(Exercise material)
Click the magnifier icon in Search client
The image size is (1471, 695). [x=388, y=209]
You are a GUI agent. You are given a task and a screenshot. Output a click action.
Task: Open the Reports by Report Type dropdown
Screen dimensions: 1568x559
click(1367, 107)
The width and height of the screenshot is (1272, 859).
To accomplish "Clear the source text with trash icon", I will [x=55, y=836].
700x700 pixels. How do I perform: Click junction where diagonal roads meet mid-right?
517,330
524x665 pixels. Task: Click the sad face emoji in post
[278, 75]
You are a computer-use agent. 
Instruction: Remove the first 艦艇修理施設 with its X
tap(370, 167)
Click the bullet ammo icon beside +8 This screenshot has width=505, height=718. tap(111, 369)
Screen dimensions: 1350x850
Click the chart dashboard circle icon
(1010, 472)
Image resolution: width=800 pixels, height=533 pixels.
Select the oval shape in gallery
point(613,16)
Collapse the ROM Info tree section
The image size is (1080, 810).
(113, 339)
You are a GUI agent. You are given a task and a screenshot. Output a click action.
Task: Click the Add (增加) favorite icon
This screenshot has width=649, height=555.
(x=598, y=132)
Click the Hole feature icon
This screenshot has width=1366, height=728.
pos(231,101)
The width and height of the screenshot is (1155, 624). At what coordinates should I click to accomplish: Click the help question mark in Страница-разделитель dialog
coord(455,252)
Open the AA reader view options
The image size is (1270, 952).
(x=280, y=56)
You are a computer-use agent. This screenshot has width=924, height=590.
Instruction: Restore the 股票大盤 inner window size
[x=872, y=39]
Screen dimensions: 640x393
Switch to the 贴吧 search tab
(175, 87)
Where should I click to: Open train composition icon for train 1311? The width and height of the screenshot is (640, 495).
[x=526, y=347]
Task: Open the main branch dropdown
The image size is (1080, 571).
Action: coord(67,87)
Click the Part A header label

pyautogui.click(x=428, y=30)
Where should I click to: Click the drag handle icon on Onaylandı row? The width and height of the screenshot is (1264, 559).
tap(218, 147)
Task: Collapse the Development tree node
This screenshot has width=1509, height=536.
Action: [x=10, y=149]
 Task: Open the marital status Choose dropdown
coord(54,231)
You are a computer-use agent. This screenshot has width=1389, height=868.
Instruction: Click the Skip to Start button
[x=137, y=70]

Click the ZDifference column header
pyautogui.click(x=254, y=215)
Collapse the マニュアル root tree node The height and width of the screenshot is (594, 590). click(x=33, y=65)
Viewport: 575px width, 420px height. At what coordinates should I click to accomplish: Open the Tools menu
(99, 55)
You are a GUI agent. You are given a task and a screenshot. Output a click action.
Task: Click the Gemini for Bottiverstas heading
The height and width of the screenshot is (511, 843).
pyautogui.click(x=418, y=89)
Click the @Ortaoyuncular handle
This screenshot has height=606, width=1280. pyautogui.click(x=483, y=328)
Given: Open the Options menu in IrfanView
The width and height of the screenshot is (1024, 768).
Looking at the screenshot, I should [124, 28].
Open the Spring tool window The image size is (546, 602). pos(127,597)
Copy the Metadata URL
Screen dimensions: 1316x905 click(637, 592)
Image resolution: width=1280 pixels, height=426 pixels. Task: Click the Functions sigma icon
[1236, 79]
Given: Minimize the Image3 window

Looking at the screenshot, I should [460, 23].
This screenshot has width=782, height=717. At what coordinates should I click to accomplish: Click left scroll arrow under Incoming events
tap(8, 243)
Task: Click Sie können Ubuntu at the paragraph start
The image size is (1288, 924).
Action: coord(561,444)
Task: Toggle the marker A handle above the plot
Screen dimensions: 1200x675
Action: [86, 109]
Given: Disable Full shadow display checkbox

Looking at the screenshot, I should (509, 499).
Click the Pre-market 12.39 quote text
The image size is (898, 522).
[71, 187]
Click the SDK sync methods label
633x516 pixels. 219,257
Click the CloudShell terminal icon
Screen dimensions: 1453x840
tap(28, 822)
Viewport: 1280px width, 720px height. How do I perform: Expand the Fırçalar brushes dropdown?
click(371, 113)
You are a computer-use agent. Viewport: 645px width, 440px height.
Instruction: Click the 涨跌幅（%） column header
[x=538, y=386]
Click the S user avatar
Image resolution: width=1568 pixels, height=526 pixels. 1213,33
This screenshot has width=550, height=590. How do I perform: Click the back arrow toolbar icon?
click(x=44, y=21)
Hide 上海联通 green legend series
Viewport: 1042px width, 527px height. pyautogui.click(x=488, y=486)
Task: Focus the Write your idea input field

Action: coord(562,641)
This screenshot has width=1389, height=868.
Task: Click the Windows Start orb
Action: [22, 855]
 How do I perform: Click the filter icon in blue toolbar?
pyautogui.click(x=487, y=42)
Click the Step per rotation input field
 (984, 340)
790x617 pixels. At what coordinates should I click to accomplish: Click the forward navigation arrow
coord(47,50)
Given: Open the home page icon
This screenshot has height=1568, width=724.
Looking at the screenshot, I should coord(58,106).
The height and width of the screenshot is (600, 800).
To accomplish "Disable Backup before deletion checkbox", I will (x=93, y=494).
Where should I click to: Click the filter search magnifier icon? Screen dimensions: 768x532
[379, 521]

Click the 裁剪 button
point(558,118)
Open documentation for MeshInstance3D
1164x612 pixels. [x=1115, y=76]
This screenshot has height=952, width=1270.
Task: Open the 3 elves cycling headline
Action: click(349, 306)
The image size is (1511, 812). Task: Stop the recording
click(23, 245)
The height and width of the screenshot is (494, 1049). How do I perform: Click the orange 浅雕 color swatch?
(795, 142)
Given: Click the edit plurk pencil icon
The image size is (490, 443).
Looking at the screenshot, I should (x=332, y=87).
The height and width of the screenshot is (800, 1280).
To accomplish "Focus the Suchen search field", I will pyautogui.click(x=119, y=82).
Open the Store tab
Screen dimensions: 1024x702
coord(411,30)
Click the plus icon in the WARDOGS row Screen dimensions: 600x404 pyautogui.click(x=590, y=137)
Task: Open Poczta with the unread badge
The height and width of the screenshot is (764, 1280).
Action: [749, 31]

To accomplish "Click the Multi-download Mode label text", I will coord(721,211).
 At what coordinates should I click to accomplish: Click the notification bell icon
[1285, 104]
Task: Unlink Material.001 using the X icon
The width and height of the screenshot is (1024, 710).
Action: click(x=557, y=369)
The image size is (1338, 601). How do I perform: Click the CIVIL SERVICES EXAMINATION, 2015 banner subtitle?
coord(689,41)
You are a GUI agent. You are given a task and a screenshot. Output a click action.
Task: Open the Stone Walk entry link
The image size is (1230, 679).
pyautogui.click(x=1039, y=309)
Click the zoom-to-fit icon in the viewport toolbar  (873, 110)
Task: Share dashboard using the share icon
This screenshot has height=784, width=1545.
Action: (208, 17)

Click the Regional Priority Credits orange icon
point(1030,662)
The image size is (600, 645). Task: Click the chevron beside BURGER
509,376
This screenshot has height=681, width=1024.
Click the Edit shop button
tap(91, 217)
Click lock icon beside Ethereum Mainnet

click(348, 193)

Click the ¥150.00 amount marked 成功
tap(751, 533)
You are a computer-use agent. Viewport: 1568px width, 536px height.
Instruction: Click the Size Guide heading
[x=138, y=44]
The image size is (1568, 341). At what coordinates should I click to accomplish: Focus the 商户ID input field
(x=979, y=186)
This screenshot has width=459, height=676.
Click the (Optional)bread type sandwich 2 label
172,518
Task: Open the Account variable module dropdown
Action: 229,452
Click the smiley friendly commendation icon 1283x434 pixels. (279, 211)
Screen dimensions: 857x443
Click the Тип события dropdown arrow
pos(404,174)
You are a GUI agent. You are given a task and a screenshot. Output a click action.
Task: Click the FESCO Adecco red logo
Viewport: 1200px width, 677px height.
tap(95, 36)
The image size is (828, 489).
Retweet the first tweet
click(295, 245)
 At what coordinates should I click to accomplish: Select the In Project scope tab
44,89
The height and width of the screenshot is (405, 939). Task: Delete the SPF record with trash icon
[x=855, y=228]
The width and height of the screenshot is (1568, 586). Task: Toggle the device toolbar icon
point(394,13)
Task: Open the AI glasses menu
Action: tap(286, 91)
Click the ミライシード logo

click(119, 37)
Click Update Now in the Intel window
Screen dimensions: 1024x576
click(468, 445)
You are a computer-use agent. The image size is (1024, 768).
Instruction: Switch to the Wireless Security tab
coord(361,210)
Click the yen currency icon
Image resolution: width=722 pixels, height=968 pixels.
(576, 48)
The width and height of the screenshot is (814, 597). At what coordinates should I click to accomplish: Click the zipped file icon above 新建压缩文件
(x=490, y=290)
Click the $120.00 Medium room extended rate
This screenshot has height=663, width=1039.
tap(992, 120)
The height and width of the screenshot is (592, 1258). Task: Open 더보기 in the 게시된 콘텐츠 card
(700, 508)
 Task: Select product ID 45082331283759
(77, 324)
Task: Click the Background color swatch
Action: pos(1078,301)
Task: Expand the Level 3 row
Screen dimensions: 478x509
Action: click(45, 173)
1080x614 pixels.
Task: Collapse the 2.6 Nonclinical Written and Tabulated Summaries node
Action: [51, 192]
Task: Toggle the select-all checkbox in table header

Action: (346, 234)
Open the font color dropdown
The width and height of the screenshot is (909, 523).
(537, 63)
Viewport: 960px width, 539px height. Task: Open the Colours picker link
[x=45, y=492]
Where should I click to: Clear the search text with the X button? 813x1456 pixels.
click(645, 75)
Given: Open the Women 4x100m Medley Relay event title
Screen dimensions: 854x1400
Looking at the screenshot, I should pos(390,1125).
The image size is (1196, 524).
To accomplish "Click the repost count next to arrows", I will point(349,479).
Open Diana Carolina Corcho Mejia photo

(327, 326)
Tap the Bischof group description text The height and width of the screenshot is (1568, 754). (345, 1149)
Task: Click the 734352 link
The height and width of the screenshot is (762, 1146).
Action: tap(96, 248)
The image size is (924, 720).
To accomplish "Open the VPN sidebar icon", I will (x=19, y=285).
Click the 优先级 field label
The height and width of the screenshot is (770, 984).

(Task description)
For this task, copy every line of the material in which "computer" appears.

(Task solution)
You are a computer-use agent. 
You are a computer-use agent. This screenshot has width=924, height=590.
You are a computer-use agent. This screenshot has width=1389, height=868.
You are a computer-use agent. Viewport: 645px width, 440px height.
You are a computer-use agent. Viewport: 1568px width, 536px height.
You are a computer-use agent. The image size is (1024, 768).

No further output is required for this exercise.